Dataset rows
Begin
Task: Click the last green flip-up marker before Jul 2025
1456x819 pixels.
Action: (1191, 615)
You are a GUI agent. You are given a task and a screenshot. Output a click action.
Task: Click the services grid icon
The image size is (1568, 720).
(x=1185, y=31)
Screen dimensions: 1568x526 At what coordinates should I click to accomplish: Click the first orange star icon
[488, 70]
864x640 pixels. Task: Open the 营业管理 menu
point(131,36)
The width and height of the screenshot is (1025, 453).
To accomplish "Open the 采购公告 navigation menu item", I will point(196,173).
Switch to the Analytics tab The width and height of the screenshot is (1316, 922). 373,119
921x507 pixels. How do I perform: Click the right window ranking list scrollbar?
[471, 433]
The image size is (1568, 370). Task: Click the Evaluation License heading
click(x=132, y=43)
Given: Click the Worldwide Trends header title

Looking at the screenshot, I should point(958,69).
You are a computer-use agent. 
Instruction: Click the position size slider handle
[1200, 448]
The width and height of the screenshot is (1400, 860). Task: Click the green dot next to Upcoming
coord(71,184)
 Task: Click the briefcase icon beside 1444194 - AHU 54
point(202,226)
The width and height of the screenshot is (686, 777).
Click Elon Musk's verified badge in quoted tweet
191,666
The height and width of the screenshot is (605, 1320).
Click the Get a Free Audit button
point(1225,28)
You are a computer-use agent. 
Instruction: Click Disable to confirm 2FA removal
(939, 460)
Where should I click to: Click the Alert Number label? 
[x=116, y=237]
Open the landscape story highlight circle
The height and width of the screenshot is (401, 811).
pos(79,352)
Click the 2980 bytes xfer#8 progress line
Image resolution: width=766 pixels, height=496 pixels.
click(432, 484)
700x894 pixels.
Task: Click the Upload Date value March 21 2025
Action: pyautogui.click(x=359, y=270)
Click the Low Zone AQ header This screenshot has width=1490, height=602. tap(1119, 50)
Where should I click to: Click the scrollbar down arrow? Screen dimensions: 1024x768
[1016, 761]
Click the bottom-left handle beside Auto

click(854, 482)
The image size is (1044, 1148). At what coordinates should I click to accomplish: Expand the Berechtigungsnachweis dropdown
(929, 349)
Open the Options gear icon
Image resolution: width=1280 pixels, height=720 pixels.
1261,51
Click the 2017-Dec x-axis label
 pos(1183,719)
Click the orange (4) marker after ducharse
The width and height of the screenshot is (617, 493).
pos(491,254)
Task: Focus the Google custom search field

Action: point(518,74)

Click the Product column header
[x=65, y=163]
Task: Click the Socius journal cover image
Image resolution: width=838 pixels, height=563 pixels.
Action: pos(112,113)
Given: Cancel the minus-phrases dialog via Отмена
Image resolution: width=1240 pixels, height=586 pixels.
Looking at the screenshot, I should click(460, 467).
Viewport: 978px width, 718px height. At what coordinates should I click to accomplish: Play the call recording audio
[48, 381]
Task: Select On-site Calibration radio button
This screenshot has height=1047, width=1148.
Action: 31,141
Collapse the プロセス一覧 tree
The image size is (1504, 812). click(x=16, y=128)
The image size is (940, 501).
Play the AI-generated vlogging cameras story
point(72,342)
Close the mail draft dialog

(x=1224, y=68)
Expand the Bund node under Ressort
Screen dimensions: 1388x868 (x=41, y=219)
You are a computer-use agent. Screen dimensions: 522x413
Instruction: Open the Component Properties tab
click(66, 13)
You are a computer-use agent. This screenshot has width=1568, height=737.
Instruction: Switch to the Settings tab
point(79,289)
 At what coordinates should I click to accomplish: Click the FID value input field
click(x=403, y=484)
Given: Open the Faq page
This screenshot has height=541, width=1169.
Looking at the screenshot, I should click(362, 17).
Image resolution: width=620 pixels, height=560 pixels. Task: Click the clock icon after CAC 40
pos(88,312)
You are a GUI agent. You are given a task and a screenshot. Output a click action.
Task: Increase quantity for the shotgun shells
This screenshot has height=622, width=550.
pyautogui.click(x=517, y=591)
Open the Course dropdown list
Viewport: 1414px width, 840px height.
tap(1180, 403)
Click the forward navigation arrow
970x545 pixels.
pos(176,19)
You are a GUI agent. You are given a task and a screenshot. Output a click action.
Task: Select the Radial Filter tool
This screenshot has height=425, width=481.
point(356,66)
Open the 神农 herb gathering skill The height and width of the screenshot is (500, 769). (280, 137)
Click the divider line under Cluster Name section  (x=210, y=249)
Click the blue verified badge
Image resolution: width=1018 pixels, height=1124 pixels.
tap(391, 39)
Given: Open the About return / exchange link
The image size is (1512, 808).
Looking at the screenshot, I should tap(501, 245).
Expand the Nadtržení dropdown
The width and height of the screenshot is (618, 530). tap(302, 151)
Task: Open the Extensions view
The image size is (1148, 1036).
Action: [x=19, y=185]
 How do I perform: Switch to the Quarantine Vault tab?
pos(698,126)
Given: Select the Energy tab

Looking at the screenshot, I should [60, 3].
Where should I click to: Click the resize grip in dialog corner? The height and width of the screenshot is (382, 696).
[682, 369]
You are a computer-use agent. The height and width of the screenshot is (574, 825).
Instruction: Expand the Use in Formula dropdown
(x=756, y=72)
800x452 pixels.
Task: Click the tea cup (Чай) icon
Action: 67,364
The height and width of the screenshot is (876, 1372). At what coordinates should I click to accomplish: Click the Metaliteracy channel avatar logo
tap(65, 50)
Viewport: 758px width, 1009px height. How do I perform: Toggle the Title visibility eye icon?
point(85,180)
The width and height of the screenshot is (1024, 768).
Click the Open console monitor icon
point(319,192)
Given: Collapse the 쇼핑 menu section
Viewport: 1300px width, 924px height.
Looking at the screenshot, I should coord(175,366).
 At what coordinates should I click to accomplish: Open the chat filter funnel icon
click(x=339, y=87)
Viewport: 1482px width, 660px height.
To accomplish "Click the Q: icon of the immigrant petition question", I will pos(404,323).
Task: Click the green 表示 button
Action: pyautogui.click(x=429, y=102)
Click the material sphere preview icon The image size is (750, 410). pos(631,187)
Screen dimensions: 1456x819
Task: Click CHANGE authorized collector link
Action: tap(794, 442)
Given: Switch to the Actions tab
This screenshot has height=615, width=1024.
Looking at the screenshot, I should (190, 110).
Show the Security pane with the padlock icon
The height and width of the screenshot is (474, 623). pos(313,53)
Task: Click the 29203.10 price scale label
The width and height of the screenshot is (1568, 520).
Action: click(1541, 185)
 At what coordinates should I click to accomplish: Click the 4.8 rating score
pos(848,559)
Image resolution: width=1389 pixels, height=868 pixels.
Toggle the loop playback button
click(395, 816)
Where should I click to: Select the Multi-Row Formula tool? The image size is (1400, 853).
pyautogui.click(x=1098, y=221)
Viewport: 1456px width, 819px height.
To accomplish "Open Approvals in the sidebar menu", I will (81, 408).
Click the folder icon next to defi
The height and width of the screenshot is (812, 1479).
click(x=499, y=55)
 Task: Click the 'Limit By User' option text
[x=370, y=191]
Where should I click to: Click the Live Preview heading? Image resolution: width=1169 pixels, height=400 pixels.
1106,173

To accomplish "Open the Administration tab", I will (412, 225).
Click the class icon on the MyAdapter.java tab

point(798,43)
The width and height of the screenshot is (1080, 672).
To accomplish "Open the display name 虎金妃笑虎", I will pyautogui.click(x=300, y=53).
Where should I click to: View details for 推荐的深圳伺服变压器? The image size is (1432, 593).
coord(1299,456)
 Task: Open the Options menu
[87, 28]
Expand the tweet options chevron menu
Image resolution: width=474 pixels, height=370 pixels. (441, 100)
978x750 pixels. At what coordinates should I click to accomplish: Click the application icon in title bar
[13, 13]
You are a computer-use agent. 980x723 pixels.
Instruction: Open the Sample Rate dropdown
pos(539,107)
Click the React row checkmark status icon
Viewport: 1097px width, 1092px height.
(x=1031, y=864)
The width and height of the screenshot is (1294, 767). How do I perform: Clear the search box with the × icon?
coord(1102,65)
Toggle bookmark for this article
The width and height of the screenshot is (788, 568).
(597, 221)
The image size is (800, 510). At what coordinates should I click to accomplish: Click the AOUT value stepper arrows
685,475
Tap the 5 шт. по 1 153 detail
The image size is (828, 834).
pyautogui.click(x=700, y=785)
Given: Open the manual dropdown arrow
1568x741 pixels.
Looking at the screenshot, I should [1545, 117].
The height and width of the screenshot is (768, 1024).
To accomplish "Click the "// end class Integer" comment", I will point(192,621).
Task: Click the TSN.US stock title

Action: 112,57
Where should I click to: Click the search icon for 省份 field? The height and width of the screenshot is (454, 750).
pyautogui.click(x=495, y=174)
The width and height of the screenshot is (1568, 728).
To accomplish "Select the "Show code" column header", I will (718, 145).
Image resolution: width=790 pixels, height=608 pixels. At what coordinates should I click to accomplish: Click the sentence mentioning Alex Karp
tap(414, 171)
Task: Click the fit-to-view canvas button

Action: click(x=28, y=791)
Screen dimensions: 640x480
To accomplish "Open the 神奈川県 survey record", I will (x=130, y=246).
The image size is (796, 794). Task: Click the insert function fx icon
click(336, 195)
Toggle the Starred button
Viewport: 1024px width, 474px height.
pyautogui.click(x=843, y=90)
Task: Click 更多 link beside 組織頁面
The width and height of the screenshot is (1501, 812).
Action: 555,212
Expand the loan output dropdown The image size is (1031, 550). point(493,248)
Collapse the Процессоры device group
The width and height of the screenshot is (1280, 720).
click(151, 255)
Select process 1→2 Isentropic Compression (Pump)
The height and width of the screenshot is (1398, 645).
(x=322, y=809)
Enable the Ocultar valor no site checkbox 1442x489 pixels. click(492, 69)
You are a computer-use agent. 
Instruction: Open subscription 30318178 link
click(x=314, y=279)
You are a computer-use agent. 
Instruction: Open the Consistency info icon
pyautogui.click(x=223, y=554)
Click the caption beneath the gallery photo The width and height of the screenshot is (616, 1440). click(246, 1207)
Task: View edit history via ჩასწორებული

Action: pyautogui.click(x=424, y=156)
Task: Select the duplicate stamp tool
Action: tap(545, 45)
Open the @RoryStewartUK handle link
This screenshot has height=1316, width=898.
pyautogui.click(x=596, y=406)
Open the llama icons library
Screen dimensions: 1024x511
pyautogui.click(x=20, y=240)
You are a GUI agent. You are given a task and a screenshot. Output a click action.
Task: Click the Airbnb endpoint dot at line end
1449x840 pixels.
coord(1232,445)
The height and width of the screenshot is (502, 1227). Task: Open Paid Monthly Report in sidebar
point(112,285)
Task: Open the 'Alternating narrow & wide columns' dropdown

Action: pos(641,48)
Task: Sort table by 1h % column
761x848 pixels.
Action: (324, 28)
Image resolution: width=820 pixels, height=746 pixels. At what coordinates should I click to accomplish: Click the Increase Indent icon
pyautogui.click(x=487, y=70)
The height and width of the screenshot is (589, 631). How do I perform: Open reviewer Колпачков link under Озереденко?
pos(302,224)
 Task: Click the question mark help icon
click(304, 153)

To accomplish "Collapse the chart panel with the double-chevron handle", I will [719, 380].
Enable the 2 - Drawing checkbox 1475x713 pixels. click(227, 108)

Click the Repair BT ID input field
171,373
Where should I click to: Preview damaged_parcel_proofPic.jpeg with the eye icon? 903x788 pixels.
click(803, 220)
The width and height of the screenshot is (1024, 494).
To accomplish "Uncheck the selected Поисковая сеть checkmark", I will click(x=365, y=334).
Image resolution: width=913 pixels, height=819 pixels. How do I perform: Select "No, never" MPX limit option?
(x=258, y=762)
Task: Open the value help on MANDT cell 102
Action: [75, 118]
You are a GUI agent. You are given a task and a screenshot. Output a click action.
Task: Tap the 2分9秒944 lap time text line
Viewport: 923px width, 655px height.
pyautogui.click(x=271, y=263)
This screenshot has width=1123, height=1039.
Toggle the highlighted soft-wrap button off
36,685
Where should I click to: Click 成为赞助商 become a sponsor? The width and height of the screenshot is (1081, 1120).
End
:: What you are asked to do ::
Write out the lines above, starting at the one containing "The width and height of the screenshot is (1294, 767)." and ending at the one containing "pyautogui.click(x=700, y=785)", with both of those lines included.

:: Exercise response ::
The width and height of the screenshot is (1294, 767). How do I perform: Clear the search box with the × icon?
coord(1102,65)
Toggle bookmark for this article
The width and height of the screenshot is (788, 568).
(597, 221)
The image size is (800, 510). At what coordinates should I click to accomplish: Click the AOUT value stepper arrows
685,475
Tap the 5 шт. по 1 153 detail
The image size is (828, 834).
pyautogui.click(x=700, y=785)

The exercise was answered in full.